The claim is that Francis Stevens--Gertrude Barrows Bennett--created dark fantasy. It's clear that the ancient, powerful, and hostile entity of dark fantasy is present in The Citadel of Fear. It's even more clear that Stevens was not a nihilist, atheist, or materialist, and did not sympathize with those causes. On the contrary, her sympathies are with the forces of good and with her "good Catholic" hero, his sister, and humanity in general. The villain is Archer Kennedy, a materialist and a nihilist ("I worship nothing!"). Moreover, he is a subscriber to what is now called Scientism, the religion of science, and a man who seeks to impose his will---through fear--upon the world. With the appearance of Nacoc-Yaotl, Kennedy's worldview, in which materialism, science, and a human will-to-power are supreme, falls apart, for Nacoc-Yaotl is a supernatural force and in the end is defeated only by other supernatural forces. Kennedy is a mere pawn. It's clear here also where the author's sympathies lie.

We are now living in a world created by men like Archer Kennedy: small, hollow, empty-headed, egotistical, but burning with an ambition to impose their will upon the rest of us. Science is their highest belief. Atheism, materialism, nihilism, and similar -isms are their religions. They and their followers worship a god of hatred. Like Kennedy, they are merely the tools of something darker still, an ancient force of evil and corruption. And like Kennedy, they fail to see it. Nacoc-Yaotl, "creator of hatreds," is one name for the force that hates humanity and wishes to corrupt and destroy us. It goes by other names as well. In a remarkable bit of prophecy, Francis Stevens foresaw a time when he would be "the best worshipped of the gods." That time may very well be now. And dark fantasy may very well be a genre for that time, written as it is, more significantly read as it is, by people who may have more in common with Archer Kennedy than with Colin O'Hara or Francis Stevens. We should all ask ourselves: would we rather be good, loving, faithful, heroic, and courageous? Or would we rather worship nothing and be filled with corruption and hatred, for ourselves and the rest of humanity?

* * *

The Citadel of Fear is Francis Stevens longest, most complex, and most sophisticated work to date. I'm not sure that I will read anything else by her to top it. If you decide to read The Citadel of Fear, be aware that the book is long, that its author goes on a little too much in certain places, and that her style is old-fashioned. In the end, I hope you will find the book worth it.

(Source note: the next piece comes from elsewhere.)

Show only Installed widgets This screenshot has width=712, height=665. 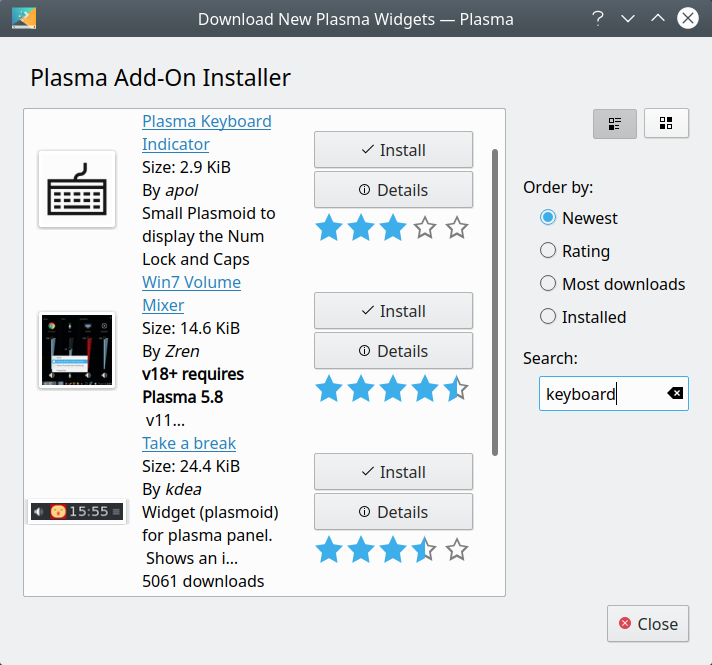(x=548, y=317)
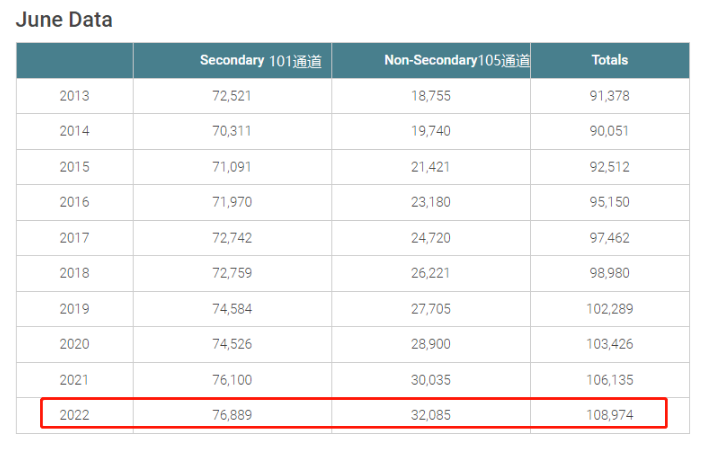Click the highlighted 2022 year cell
The width and height of the screenshot is (715, 461).
(x=75, y=414)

The Citadel of Fear by Francis Stevens (1970), with an introduction by Sam Moskowitz and cover art by Steele Savage. Note the Moth Girl again.

(1) The phrase used in the story is "fortress of fear."
(2) The symbolism in the name Undine is pretty straightforward: an undine is a supernatural or mythological being--usually female--associated with water. Chester Reed's creatures live in an artificial swamp or marsh, but the word undine more likely applies to his supposed daughter, with whom Colin O'Hara has fallen in love. The name Charpentier is harder to puzzle out. Charpentier is the French word for carpenter. It might be a little too obvious to connect that to Jesus, the carpenter of Nazareth.
(3) The quote is from Svend Bjornson, who has made a reappearance. He goes on: "Can you believe, child, that there are gods of old who still live? Old gods, and powers that have survived the passing of their worshippers?" (p. 204) Again, images of the Cthulhu Mythos pop into my head.
(5) Tezcatlipoca is an epithet for Nacoc-Yaotl. I don't know the meaning of Telpuctli.